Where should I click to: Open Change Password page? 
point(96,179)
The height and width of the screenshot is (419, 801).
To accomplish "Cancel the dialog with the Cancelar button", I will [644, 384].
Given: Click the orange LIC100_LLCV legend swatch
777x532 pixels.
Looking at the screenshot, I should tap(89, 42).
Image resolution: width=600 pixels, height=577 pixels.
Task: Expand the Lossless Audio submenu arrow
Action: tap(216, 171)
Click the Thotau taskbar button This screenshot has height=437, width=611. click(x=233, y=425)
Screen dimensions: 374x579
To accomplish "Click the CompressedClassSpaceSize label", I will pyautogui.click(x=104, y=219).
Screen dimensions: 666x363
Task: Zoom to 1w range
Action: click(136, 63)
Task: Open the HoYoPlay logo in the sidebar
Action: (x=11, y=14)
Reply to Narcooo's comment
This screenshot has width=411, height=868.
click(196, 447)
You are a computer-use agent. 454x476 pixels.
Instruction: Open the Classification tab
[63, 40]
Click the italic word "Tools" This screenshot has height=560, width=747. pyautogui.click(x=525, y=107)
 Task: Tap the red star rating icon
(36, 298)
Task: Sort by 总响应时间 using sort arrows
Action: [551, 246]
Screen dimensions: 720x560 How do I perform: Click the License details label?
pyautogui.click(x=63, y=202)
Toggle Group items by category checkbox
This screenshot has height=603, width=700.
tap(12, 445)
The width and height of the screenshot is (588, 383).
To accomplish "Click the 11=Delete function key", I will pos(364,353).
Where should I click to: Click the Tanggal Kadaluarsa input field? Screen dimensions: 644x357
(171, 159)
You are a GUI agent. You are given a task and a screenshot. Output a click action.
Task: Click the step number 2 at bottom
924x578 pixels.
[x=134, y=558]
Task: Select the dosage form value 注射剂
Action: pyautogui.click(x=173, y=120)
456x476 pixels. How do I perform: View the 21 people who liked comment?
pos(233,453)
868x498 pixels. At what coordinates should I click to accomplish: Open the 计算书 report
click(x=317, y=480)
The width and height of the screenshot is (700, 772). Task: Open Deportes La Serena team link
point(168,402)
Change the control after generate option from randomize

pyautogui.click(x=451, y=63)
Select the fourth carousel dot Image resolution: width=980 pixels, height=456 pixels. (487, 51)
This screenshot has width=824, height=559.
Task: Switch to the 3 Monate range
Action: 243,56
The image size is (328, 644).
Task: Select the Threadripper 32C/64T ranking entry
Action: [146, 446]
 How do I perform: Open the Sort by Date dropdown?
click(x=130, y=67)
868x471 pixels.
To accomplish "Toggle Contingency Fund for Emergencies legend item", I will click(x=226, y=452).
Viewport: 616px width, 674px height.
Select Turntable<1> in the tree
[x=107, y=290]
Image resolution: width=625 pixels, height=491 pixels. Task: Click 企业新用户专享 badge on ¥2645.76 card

_What is needed:_
Give back the full listing above, exactly as it reads.

_Response area:_
Where should I click to: Open Change Password page? 
point(96,179)
The height and width of the screenshot is (419, 801).
To accomplish "Cancel the dialog with the Cancelar button", I will [644, 384].
Given: Click the orange LIC100_LLCV legend swatch
777x532 pixels.
Looking at the screenshot, I should tap(89, 42).
Image resolution: width=600 pixels, height=577 pixels.
Task: Expand the Lossless Audio submenu arrow
Action: tap(216, 171)
Click the Thotau taskbar button This screenshot has height=437, width=611. click(x=233, y=425)
Screen dimensions: 374x579
To accomplish "Click the CompressedClassSpaceSize label", I will pyautogui.click(x=104, y=219).
Screen dimensions: 666x363
Task: Zoom to 1w range
Action: click(136, 63)
Task: Open the HoYoPlay logo in the sidebar
Action: (x=11, y=14)
Reply to Narcooo's comment
This screenshot has width=411, height=868.
click(196, 447)
You are a computer-use agent. 454x476 pixels.
Instruction: Open the Classification tab
[63, 40]
Click the italic word "Tools" This screenshot has height=560, width=747. pyautogui.click(x=525, y=107)
 Task: Tap the red star rating icon
(36, 298)
Task: Sort by 总响应时间 using sort arrows
Action: [551, 246]
Screen dimensions: 720x560 How do I perform: Click the License details label?
pyautogui.click(x=63, y=202)
Toggle Group items by category checkbox
This screenshot has height=603, width=700.
tap(12, 445)
The width and height of the screenshot is (588, 383).
To accomplish "Click the 11=Delete function key", I will pos(364,353).
Where should I click to: Click the Tanggal Kadaluarsa input field? Screen dimensions: 644x357
(171, 159)
You are a GUI agent. You are given a task and a screenshot. Output a click action.
Task: Click the step number 2 at bottom
924x578 pixels.
[x=134, y=558]
Task: Select the dosage form value 注射剂
Action: pyautogui.click(x=173, y=120)
456x476 pixels. How do I perform: View the 21 people who liked comment?
pos(233,453)
868x498 pixels. At what coordinates should I click to accomplish: Open the 计算书 report
click(x=317, y=480)
The width and height of the screenshot is (700, 772). Task: Open Deportes La Serena team link
point(168,402)
Change the control after generate option from randomize

pyautogui.click(x=451, y=63)
Select the fourth carousel dot Image resolution: width=980 pixels, height=456 pixels. (487, 51)
This screenshot has width=824, height=559.
Task: Switch to the 3 Monate range
Action: 243,56
The image size is (328, 644).
Task: Select the Threadripper 32C/64T ranking entry
Action: [146, 446]
 How do I perform: Open the Sort by Date dropdown?
click(x=130, y=67)
868x471 pixels.
To accomplish "Toggle Contingency Fund for Emergencies legend item", I will click(x=226, y=452).
Viewport: 616px width, 674px height.
Select Turntable<1> in the tree
[x=107, y=290]
Image resolution: width=625 pixels, height=491 pixels. Task: Click 企业新用户专享 badge on ¥2645.76 card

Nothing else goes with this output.